Other symptoms of the disease include;

  • Joint disease or abnormalities
  • Unusual curvature of the spine forming hunch.
  • Men may even develop prostate stones
  • Heart diseases can be caused due to accumulation of the homogentisic acid in the valves
  • Possibilities of kidney stones are to occur in some cases
  • Calcification of small blood vessels

While the disease affects both male and female in the same number, the symptoms are more progressive in men. The quality of life is compromised for the individuals suffering from this disease but life expectancy remains normal.


Alkaptonuria can be diagnosed by a number of tests that includes;

  • Gas chromatography- mass spectrometry analysis- to check for joint and spinal disease
  • Molecular genetic testing – for detecting HGD gene mutations
  • Echocardiography- to detect cardiac problems, if any.
  • Computed tomography helps to check for coronary artery calcification.


There is no specific treatment available to cure the disease; certain diets are suggested to reduce the buildup. Specific symptoms can be reduced.

Chronic Focal Encephalitis (Rasmussen’s Encephalitis )

The frequency of this disease varies from 2.4 cases per 10 million people in Germany to 1.7 cases per 10 million people in UK.

Mostly found in children under the age of 10 Chronic Focal Encephalitis is quite rare in adults and teenagers.

The disease causes

  • Repeated severe seizures,
  • hemiparesis (one side of the body is paralyzed),
  • encephalitis (inflammation of the brain),
  • loss of motor skills and speech,
  • mental deterioration.  

  The frequent seizures and progressive brain damage is usual in the first eight to twelve month of the Rasmussen’s Encephalitis suffering patients. The disease then leads to a permanent but stable state of neurological deficits. The disease may even cause removal or destruction of part of the suffering child’s brain.

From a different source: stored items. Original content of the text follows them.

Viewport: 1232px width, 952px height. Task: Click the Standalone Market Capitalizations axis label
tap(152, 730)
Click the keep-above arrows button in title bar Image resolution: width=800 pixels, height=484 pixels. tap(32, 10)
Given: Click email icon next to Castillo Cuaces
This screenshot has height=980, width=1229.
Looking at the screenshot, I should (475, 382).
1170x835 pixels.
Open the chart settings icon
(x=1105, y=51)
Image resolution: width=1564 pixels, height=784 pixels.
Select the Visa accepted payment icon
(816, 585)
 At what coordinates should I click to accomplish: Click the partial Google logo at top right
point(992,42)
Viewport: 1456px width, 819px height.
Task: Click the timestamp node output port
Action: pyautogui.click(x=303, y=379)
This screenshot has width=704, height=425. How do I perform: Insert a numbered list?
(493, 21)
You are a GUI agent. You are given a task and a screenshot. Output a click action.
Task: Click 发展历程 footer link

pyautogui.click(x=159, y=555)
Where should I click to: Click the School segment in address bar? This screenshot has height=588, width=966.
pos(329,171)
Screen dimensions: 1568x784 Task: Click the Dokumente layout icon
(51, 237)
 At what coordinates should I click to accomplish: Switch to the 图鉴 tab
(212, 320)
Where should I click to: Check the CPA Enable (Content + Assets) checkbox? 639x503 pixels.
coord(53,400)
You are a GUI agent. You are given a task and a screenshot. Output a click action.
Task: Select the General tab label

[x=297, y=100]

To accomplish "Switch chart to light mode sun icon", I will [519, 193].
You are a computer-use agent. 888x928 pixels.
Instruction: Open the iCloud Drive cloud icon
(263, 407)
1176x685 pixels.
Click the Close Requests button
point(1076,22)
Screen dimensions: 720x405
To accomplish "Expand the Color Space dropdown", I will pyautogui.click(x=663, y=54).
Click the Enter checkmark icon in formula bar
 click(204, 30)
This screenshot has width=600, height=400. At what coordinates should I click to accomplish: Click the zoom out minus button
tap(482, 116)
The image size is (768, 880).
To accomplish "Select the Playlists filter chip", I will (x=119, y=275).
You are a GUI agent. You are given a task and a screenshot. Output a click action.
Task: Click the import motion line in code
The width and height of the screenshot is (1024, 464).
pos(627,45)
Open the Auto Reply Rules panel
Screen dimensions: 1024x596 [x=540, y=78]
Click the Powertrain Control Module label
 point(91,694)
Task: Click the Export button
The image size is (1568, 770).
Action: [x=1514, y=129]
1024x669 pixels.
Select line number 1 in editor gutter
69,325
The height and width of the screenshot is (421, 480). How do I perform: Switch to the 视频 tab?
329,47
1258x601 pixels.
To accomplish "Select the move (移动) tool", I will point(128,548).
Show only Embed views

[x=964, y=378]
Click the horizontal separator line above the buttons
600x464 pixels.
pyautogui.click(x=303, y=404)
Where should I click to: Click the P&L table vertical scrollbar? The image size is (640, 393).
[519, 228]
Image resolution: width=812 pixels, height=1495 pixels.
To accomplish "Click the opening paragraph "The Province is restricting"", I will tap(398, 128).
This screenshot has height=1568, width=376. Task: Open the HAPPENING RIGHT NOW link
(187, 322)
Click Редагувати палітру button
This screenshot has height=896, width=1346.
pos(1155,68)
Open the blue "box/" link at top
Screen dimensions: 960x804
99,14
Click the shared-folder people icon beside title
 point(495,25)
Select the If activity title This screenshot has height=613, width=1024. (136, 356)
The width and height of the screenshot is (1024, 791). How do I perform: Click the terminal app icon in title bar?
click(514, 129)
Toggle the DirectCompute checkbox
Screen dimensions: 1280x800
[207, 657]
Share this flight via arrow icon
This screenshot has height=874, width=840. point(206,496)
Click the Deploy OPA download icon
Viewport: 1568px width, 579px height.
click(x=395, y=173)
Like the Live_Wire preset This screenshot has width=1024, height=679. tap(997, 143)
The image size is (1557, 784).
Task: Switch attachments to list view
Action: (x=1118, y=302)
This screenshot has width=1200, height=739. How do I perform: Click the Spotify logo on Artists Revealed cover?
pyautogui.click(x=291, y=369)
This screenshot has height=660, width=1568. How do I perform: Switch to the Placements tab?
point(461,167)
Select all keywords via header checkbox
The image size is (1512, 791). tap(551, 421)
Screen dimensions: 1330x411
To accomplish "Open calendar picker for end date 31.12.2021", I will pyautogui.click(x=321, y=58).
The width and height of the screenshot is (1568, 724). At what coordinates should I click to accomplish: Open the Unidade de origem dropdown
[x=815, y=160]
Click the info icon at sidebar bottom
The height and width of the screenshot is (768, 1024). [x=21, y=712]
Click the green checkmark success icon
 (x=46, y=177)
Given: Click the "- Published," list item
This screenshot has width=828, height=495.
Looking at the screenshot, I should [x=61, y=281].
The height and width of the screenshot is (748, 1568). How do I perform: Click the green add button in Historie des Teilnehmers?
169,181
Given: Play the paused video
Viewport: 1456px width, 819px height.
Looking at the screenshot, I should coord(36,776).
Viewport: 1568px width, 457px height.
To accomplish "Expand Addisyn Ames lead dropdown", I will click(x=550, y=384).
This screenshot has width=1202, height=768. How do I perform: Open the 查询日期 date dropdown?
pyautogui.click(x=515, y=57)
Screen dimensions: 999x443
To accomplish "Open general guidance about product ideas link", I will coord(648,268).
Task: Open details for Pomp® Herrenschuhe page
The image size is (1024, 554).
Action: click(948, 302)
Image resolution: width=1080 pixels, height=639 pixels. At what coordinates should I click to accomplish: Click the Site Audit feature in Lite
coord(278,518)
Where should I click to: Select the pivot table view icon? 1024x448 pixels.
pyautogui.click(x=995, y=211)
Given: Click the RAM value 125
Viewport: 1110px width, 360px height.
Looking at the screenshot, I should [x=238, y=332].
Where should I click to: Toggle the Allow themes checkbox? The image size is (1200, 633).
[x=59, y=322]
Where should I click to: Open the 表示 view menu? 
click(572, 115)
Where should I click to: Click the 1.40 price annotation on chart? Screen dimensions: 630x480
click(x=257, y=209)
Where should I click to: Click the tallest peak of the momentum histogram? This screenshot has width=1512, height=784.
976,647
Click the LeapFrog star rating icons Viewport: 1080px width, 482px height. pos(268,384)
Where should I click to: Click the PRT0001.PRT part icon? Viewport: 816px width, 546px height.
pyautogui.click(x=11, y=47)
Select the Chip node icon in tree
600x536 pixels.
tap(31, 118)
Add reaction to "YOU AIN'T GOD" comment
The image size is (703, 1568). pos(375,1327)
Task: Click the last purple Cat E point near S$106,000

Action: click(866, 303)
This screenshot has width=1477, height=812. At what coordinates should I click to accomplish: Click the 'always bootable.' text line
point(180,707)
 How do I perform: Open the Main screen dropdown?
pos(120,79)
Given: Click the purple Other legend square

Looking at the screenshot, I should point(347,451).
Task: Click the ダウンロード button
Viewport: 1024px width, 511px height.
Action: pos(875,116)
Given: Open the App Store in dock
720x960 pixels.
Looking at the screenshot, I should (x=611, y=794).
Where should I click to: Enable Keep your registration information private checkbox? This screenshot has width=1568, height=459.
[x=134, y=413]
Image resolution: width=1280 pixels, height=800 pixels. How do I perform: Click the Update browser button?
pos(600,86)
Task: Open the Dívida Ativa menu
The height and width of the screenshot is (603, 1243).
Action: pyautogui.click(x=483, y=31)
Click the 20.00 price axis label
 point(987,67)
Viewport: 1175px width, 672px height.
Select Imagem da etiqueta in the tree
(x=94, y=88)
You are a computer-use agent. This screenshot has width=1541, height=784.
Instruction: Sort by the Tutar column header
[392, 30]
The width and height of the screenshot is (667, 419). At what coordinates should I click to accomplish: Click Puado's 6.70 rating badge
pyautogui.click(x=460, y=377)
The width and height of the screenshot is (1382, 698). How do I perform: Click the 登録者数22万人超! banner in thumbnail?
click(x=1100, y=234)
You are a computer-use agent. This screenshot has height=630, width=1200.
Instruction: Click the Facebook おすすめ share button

The disease can be diagnosed by;

  • EEG, to record brain’s electrical impulses revealing the wave patterns that can help finding a certain types of epilepsy.
  • MRIs, to get the proper image of the brain , consecutive MRIs can show the shrinkage of the side of the brain affected


Treatment for prevention or cure of the disease has not been found but brain inflammation can be controlled if diagnosed at an acute stage. The treatment is based on the symptoms various anti-seizure medicines ,anti convulsants and even surgeries can be suggested by the doctors.